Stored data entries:

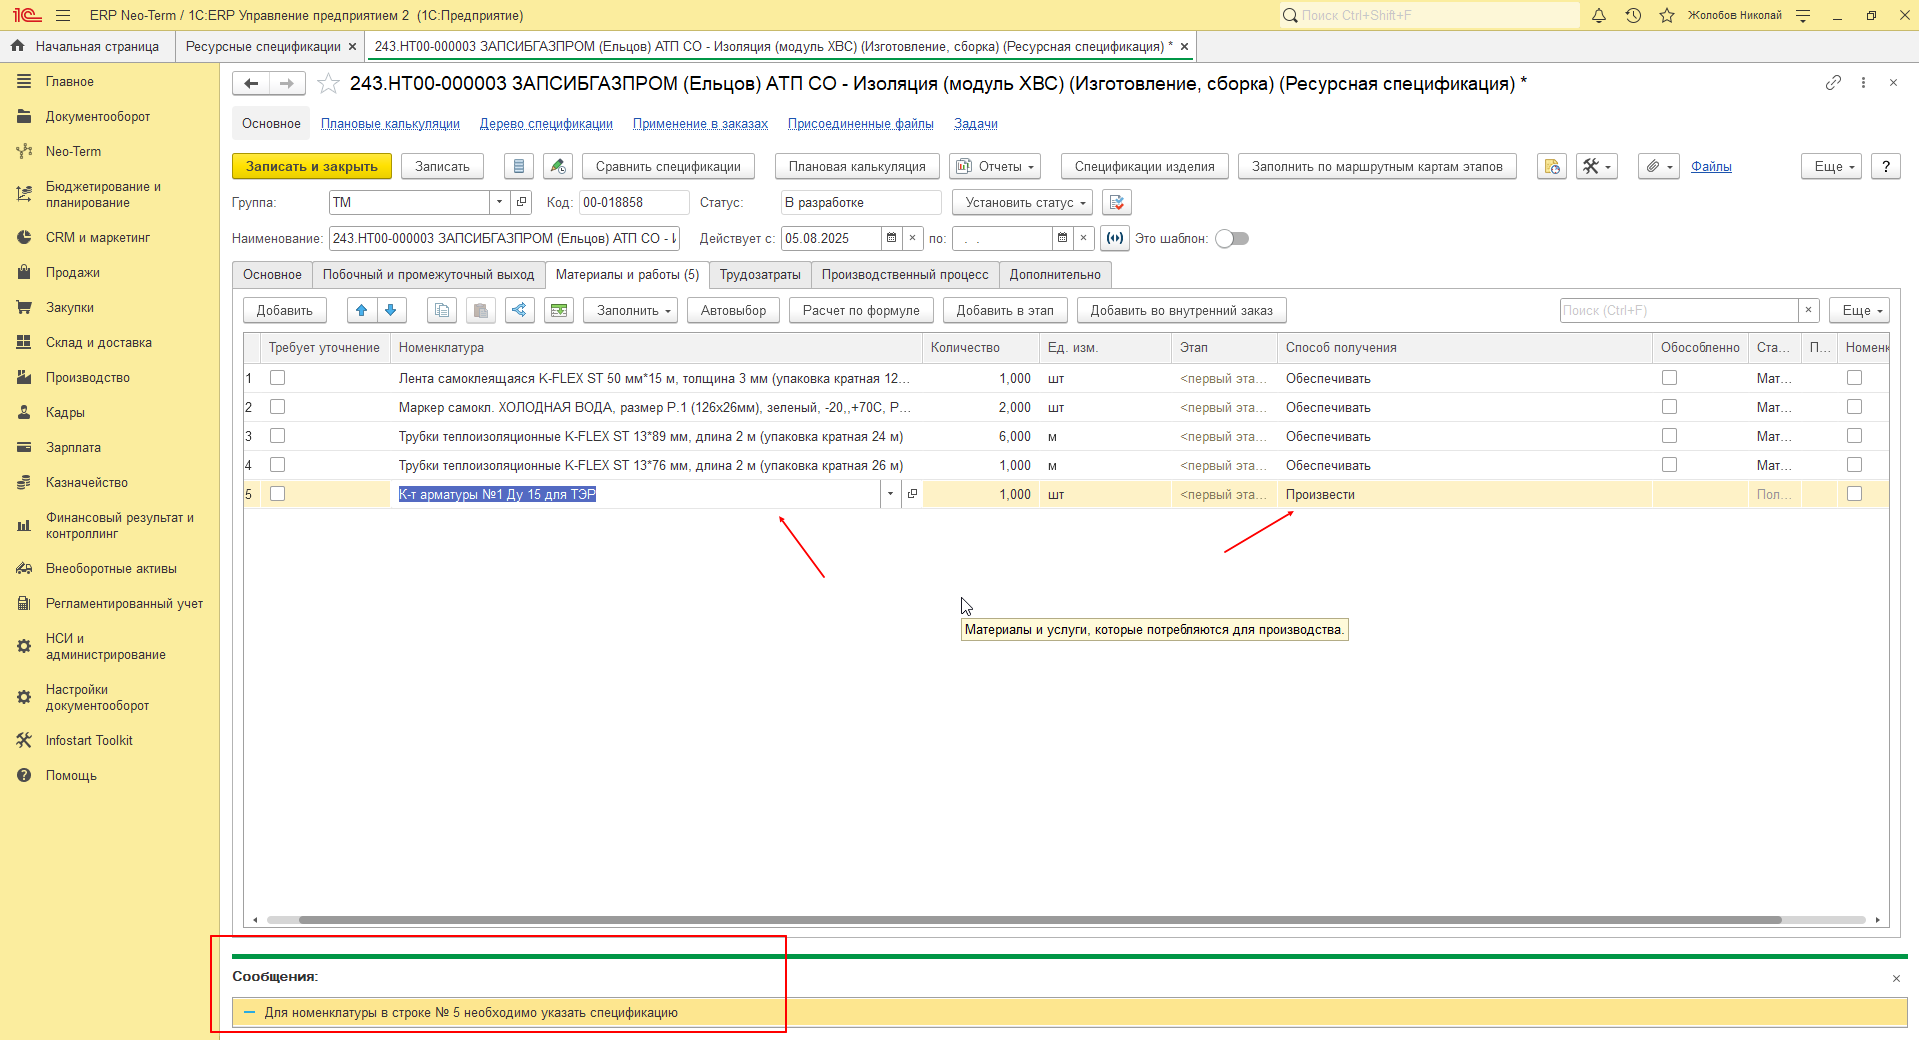Click the move row up arrow icon
The height and width of the screenshot is (1040, 1919).
tap(362, 310)
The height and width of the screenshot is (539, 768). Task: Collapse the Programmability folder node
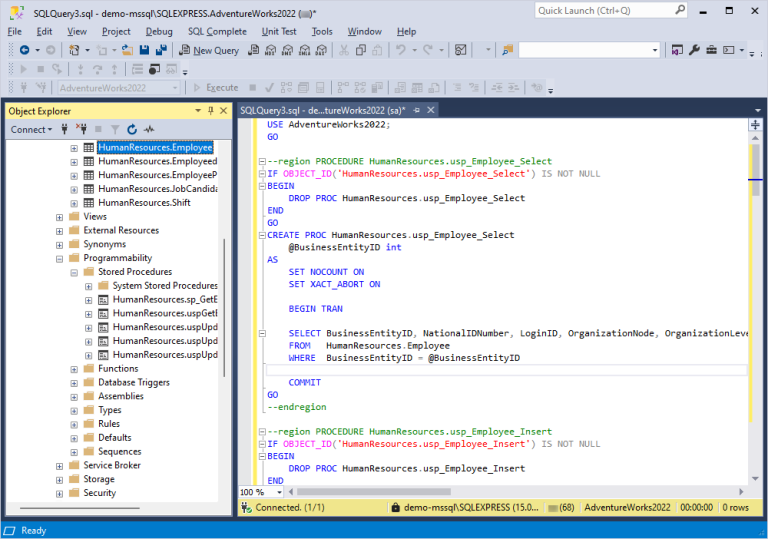coord(60,258)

Problem requirements: Only the lines from the one that holds "The height and width of the screenshot is (539, 768)." through the end of the records above should be printed again, exactly as they are. Leave out the pictures.

Task output:
The height and width of the screenshot is (539, 768). Task: Collapse the Programmability folder node
coord(60,258)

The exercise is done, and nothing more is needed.